There is no question that adverse childhood experiences (ACEs) are bad. Six ACE categories are forms of child maltreatment that are punishable by law and four involve negative family circumstances that are typically distressing for all family members.

Every child has the right to grow up in a home that is free from abuse, neglect and family dysfunction and this reason alone should be sufficient to introduce comprehensive measures to stop and reduce ACEs.

However, evidence from the landmark 1998 ACE study makes the need for these measures all the more compelling. This study not only observed that four or more ACEs dramatically increase the likelihood of serious adult mental health problems (an association well established in the child maltreatment literature), but also many life-threatening diseases such as cancer, heart disease and respiratory failure. These findings mean that ACEs could potentially result in early death if nothing is done to stop or reduce them.

It is therefore not surprising that many view universal ACE screening as a logical way to identify individuals with a history of ACEs and offer them further help. However, the evidence reviewed here suggests that implementing universal screening might be a bit premature.

First, the review found that most ACE measures have not yet been sufficiently validated to determine risk or harm at the individual level. While scoring practices might provide some insight into the public health burden represented by four or more ACEs, they provide little value when it comes to determining whether a specific individual might benefit from further treatment. This means that at the very least, ACE measures should undergo further testing before all individuals are screened.
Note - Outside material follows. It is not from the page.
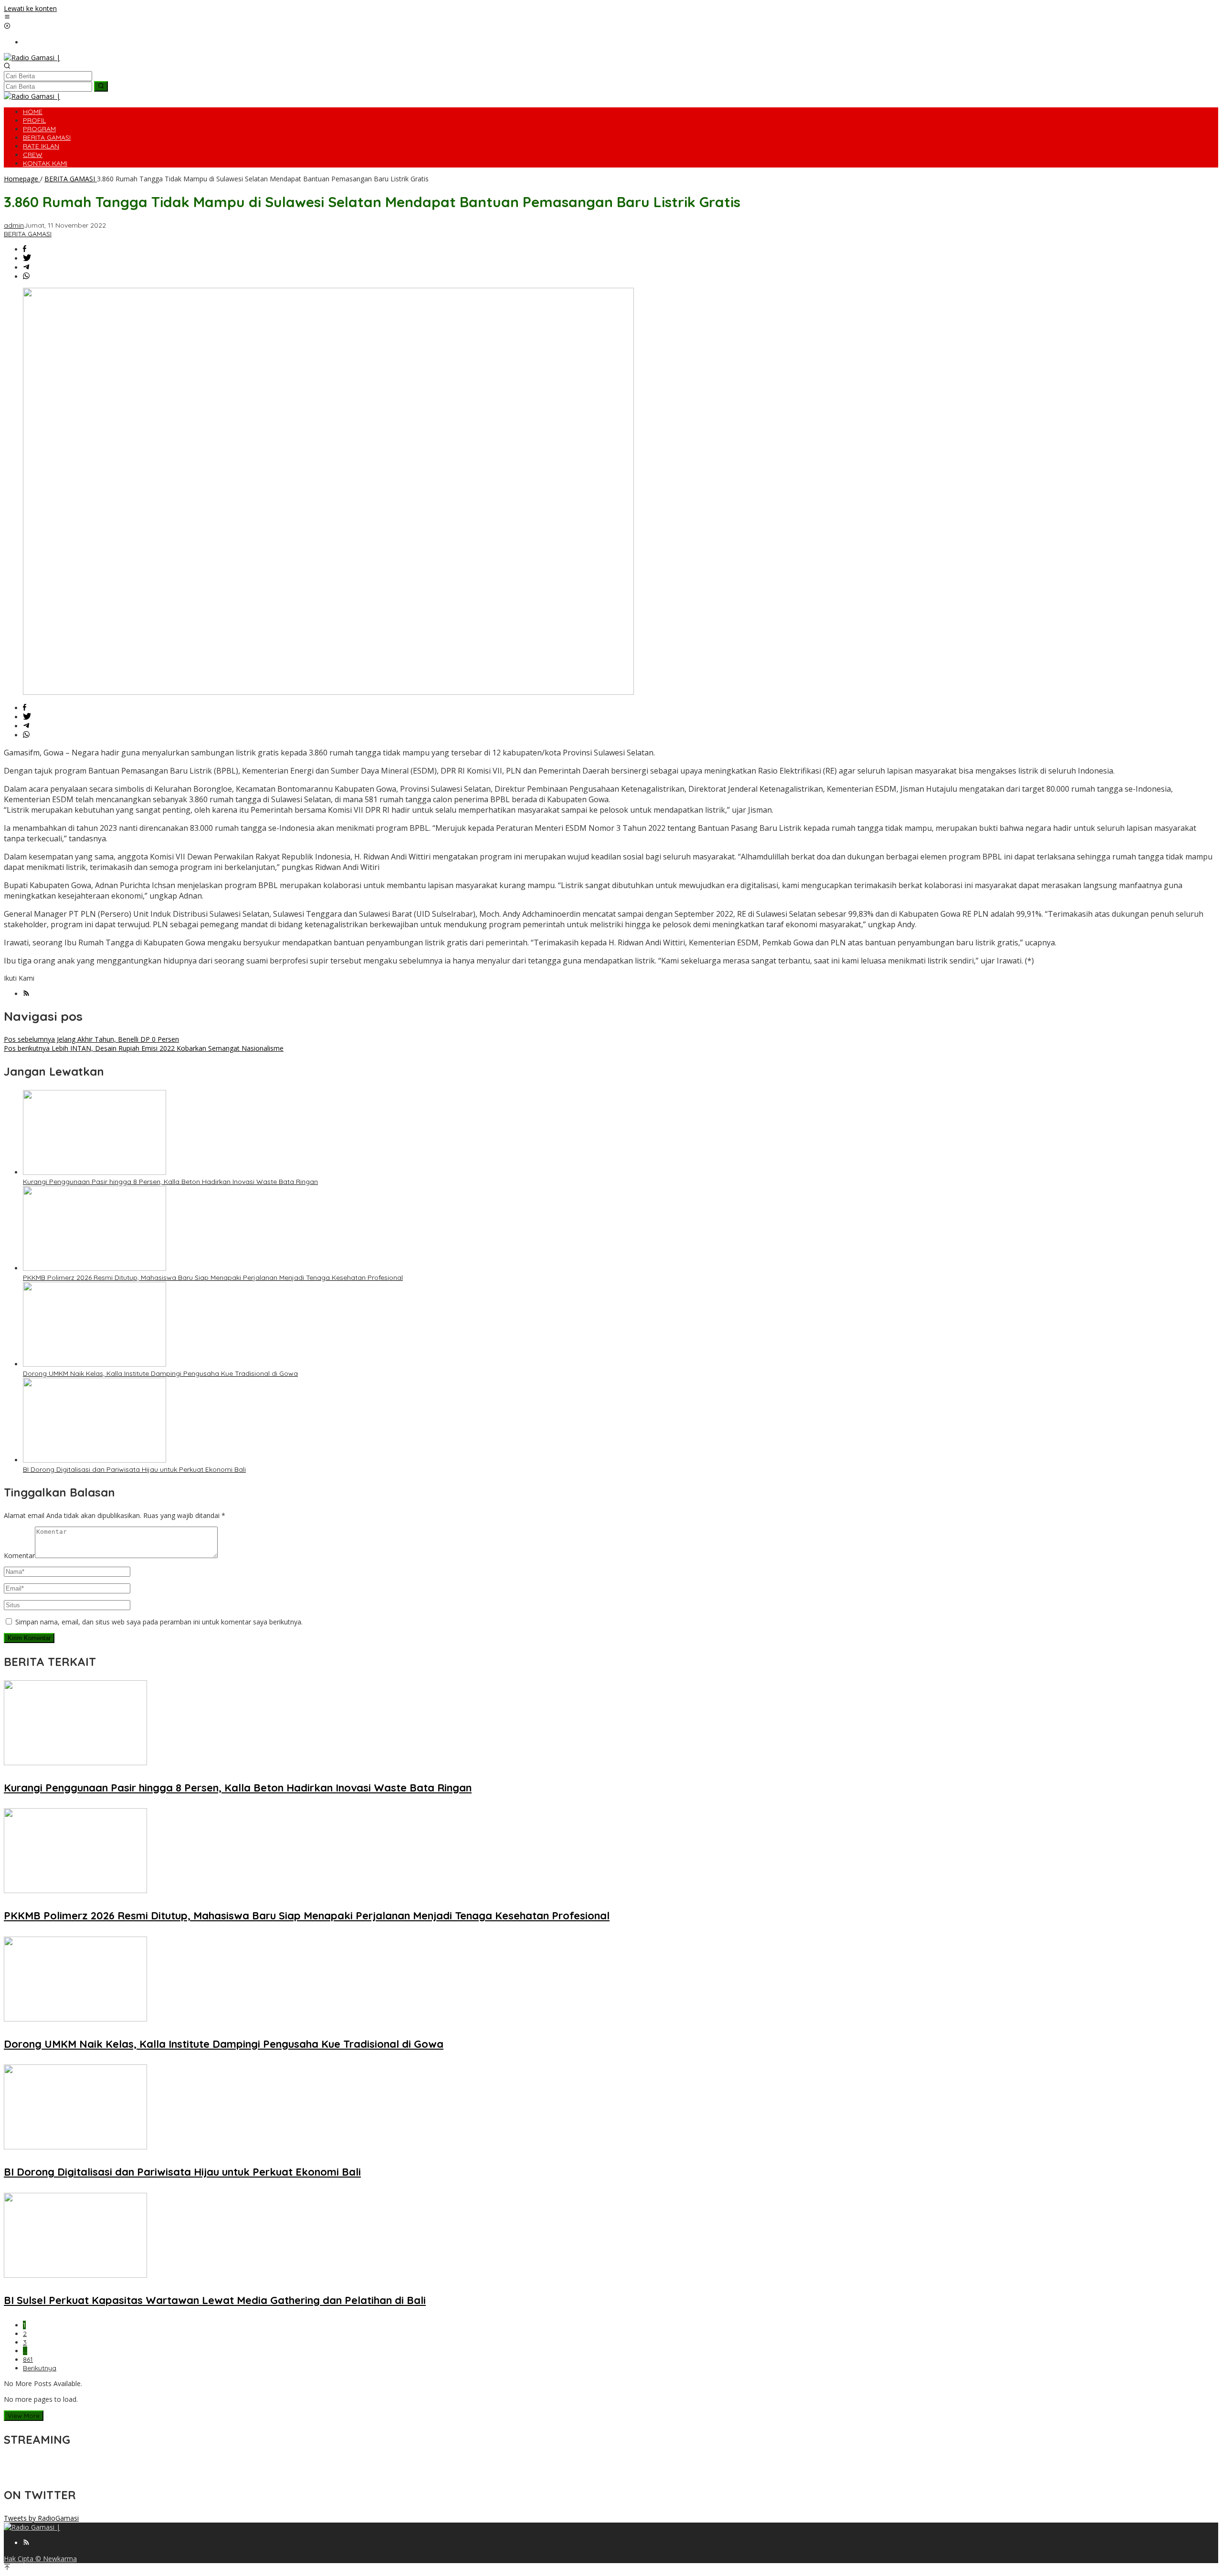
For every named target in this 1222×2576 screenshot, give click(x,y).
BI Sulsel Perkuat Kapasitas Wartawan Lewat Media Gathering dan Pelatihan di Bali (215, 2300)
Second, we are concerned that universal ACE screening may cause unintentional harm, especially in light of recent evidence showing that vulnerable individuals (those with a history of multiple ACEs) are uncomfortable when asked about their history of ACEs. This means that universal screening could potentially deter children and adults from seeking further help, even when validated measures are used.
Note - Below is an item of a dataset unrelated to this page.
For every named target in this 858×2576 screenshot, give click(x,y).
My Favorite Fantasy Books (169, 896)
Protocols must therefore also be tested to ensure that screening practices do not cause unintentional harm or stigma. Universal screening conducted in the absence of tested protocols otherwise represents bad practice and should be avoided.
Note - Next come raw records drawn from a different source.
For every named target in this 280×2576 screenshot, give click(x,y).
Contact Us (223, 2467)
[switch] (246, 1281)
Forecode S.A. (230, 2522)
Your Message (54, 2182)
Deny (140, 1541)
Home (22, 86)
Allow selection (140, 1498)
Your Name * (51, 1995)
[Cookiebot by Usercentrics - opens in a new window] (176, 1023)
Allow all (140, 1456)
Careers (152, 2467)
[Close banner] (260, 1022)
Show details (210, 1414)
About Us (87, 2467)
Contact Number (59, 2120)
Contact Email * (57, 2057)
Third, universal screening is both wasteful and unethical if it does not directly lead to evidence-based treatments. Although some have argued that the experience of screening might be beneficial in its own right, this theory needs to be explicitly tested before it is accepted as fact.

In EIF’s review – Adverse Childhood Experiences, what we know, what we don’t know and what should happen next – more than 30 interventions with strong evidence of either preventing or treating ACEs were identified.

We recommend that more time and money be spent in offering these interventions, before investing any further in untested ACE screening practices.

Simultaneously, ACEs screening measures and protocols should undergo further testing and development to make sure they do not cause any unintended harm and efficiently lead vulnerable individuals to receiving effective treatment.